*** DOCUMENT EXTRACT ***

Home > Press > New paper offers insights into “blinking” phenomenon
Abstract:
A new paper by a team of researchers led by University of Notre Dame physicist Bolizsár Jankó provides an overview of research into one of the few remaining unsolved problems of quantum mechanics.
More than a century ago, at the dawn of modern quantum mechanics, the Nobel Prize-winning physicist Neils Bohr predicted so-called "quantum jumps." He predicted that these jumps would be due to electrons making transitions between discrete energy levels of individual atoms and molecules. Although controversial in Bohr's time, such quantum jumps were experimentally observed, and his prediction verified, in the 1980s. More recently, with the development of single molecule imaging techniques in the early 1990s, it has been possible to observe similar jumps in individual molecules.
Experimentally, these quantum jumps translate to discrete interruptions of the continuous emission from single molecules, revealing a phenomenon known as florescent intermittency or "blinking."
However, while certain instances of blinking can be directly ascribed to Bohr's original quantum jumps, many more cases exist where the observed fluorescence intermittency does not follow his predictions. Specifically, in systems as diverse as fluorescent proteins, single-light harvesting complexes, single organic fluorophores, and, most recently, individual inorganic nanostructures, clear deviations from Bohr's predictions occur.
As a consequence, virtually all know fluorophores, including fluorescent quantum dots and molecules, exhibit unexplainable episodes of intermittent "blinking" in their emission. The underlying quantum mechanical process responsible for this phenomenon is an enduring mystery in modern chemical physics.

*** SUPPLIED ENTRIES ***

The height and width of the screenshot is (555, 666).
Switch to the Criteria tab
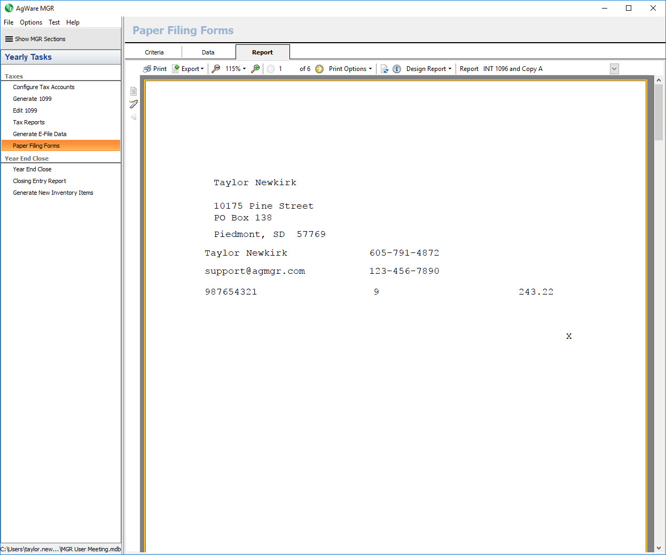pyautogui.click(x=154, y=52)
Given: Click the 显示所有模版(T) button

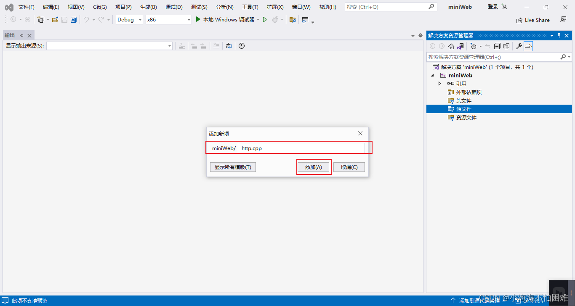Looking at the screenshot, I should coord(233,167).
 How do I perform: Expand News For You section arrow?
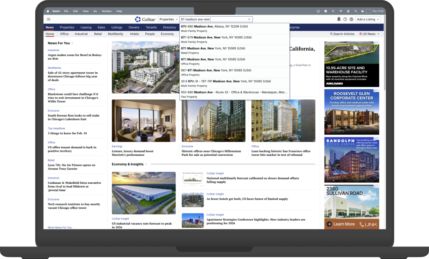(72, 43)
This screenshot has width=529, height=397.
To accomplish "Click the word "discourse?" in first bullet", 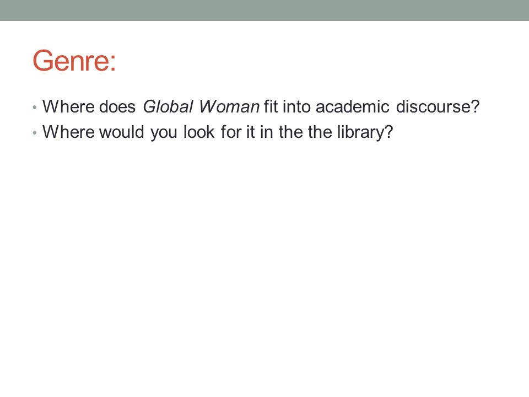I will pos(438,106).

***
*** SUPPLIED ENTRIES ***

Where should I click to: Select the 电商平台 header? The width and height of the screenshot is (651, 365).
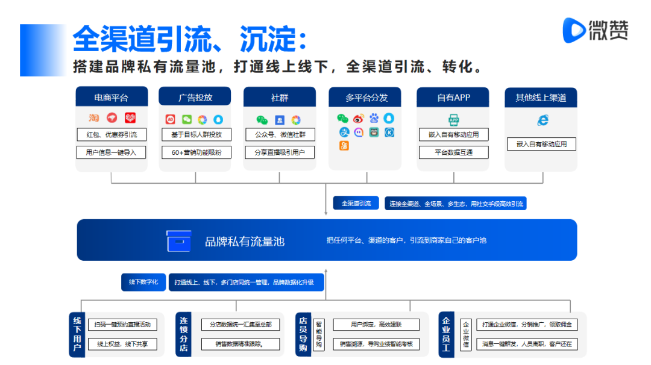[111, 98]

***

▶ EXERCISES
1. In the article on the "blinking" phenomenon, translate this sentence into Spanish: "Although controversial in Bohr's time, such quantum jumps were experimentally observed, and his prediction verified, in the 1980s."
2. Continue the article on the "blinking" phenomenon from its last sentence.

▶ REPLIES
1. Aunque fueron controvertidos en la época de Bohr, tales saltos cuánticos se observaron experimentalmente, y su predicción se verificó, en la década de 1980.

2.
In a paper appearing in today's edition of the journal Nature Physics, Jankó and his colleagues present a "progress report" on the research, including their own, that has been aimed at unlocking the mysteries of these fluorescent molecules or flourophores. They hope the paper will help spark further experimental and theoretical activity to solve the mystery of fluorescence intermittency.
Finding the answer could lead to powerful imaging probes that will enable future researchers to better track disease-related molecules within cells.
"Fluorescent molecules could be of fundamental importance in imaging biological systems and monitoring dynamic processes in vivo," Jankó said. "One of the most attractive types of flourophores today are semiconductor nanocrystal quantum dots (NQD). Their small size, brightness, photostability and highly tunable fluorescent color make them vastly superior to organic dyes."
The blinking phenomenon, however, presents a daunting difficulty in using these dots, especially for such applications as single-molecule biological imaging, where a single NQD is used as a fluorescent label.
"The NQD is fluorescent for some time, a so-called ‘on-time,' and then becomes optically inactive, experiencing an ‘off-time,' whereupon it turns on again," Jankó said.
If the blinking process could be controlled, quantum dots could, for example, provide better, more stable, multi-color imaging of cancer cells or provide researchers with real-time images of a viral infection, such HIV, within a cell.
"It is very important to elucidate the origin of this phenomenon and to identify ways to control the blinking process," Jankó said.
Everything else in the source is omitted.